Picture of essential kitchen utensils from Marion Nicholson’s 1912 Fannie Farmer Cookbook. Jamie Oliver has a video on amazon.co.uk about the same thing for 2011. For his book 30 Minute Meals.
( I still have some utensils belonging to Marion, those enameled kinds popular in the 1910 era. I wonder if they are toxic, or more toxic than today’s utensils?)
This Christmas season my youngest son was over, on and off, and one day he sat in the living room watching ‘a marathon’ of the British reality show Chopped, I think it is called, where professional chefs are put to the test, making 3 course meals out of crazy ingredients.
“Why are there only men chefs?” I naively asked. (Well, there was one woman.)
“Because commerical chefs are almost always men,” he replied.
“How come?” I asked.
“Because women can’t take the heat in a commercial kitchen,” he replied, or something to that affect. (He works part-time as a chef in a commercial kitchen.)
“Why?” I repeated. “When women still do most of the cooking in the home.”
“Because the atmosphere in a kitchen is like a war zone. “
Well, I deferred to this opinion, because it is obvious that commercial chefs are mostly men, and young men, at that, even if plenty of TV chefs are women.
And in this case, the pay’s not great.
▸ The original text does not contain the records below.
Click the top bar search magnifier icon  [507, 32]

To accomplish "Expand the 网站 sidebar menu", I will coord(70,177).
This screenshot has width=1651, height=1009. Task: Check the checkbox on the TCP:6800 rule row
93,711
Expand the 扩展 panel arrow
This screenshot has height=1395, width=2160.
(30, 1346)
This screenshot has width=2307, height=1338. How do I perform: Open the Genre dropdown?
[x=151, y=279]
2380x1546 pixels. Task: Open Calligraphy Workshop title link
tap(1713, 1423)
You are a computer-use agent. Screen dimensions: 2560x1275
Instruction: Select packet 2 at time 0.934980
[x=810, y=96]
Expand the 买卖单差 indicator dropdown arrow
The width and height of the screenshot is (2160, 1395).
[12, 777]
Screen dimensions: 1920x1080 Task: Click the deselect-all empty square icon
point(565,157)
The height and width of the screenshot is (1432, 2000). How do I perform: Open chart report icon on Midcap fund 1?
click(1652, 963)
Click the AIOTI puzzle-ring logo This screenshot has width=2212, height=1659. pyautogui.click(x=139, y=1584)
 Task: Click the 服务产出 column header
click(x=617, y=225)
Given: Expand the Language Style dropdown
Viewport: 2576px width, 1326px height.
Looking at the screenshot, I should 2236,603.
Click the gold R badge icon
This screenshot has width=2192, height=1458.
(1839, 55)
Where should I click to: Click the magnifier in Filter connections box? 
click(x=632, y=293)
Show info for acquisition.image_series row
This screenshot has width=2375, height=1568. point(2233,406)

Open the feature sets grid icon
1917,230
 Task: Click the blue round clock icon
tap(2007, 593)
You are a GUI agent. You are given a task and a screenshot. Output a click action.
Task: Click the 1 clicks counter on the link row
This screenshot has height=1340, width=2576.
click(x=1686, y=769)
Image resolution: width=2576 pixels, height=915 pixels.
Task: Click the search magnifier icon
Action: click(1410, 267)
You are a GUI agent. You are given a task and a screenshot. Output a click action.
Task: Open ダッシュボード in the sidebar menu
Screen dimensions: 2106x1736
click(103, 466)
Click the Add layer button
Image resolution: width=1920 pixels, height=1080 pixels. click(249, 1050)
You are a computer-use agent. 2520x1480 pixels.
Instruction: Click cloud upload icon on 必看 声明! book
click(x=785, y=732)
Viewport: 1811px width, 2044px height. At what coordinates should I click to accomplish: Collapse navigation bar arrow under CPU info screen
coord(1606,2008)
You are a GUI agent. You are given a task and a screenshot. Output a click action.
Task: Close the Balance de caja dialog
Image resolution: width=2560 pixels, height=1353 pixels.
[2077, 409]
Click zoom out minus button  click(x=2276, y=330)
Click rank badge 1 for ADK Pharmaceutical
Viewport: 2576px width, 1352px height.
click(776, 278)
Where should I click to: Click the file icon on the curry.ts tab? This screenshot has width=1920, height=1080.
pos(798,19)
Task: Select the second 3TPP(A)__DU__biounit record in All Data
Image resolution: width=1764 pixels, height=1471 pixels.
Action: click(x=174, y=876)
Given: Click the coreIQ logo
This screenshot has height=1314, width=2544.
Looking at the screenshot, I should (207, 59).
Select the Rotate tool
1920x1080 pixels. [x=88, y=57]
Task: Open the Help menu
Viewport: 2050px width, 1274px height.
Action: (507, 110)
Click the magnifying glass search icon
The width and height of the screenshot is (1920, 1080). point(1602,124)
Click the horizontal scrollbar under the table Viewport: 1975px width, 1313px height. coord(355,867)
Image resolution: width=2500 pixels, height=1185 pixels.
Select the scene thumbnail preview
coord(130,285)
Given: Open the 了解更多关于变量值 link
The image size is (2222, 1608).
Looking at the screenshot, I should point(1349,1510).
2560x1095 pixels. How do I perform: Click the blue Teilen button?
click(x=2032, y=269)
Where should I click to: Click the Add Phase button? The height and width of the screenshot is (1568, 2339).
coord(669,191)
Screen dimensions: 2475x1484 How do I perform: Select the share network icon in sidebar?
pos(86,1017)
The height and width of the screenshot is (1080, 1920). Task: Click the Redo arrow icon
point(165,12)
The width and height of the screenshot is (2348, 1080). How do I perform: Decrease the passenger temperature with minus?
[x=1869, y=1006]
No, it’s a labour of love.
And I didn’t have any ready answer, anyway, as I would have had, at 20. And I don’t argue with my kids, not any more. What’s the use?
But after reading more of Angels in the Workplace, about women in the garment industry in Canada, and about the 1912 Eaton’s strike of garment workers, I have to wonder.
Women’s work in the factory was under-valued because of just that, because they performed these duties “for free” in the home.
In the sultry month of July, 1912, when many Montreal Garment workers were on strike, Margaret writes in a letter to her husband Norman: “We are not doing much, just some sewing when it is not too hot.”
Margaret cooked and Margaret sewed. She was terrific at it. In the McLeod genealogy I discovered, the words written after Margaret’s name: “won many awards for her baking and crafts.”
But she still couldn’t earn her own living and this frustrated her in 1912 when her family was in dire financial trouble due to her son Herb’s lack of responsibility and she complained as much, in those very words: “If only I could earn my own living.”
(Taking in boarders was the traditional way middle class matrons made extra money, but Margaret did not want to do that and be tied to the stove. She was contemplating at one point going to live as a housekeeper for her daughters in the city.)
I wonder what she felt about the 1912 garment workers strike, if she heard about it. (In my book, Flo in the City, I’ll have Marion explain it to her.)
Did she feel, as many upper-crust social activists felt, that the girls were plain lucky to be getting paid for doing this kind of work? Or did she sympathize with them as downtrodden members of the ‘working class’. In letters, it is clear, she considered her own family working class.
(Remember, some one in the Nicholson clan cut out an article titled “Away from Nature” about the unhealthy nature of factory work, especially for girls.)
Yes, that’s how I’ll write it in Flo in the City. Marion will be for the strikers, Margaret won’t be as sympathetic and Flora will be on the sidelines, listening. She will identify with the young girls her age out on strike (after hearing that some young girls are forced to ‘date’ their bosses) and she will be happy she is going to work as a teacher at the Montreal Board, for 550. a year, even if that salary is 250. less than male graduates earn to start.
She ends up working in Griffintown in William Lunn School. I have a 1913 letter where she says the school is closed on the Jewish Holidays. Therefore she will be teaching the children of these garment workers. Nice symmetry.)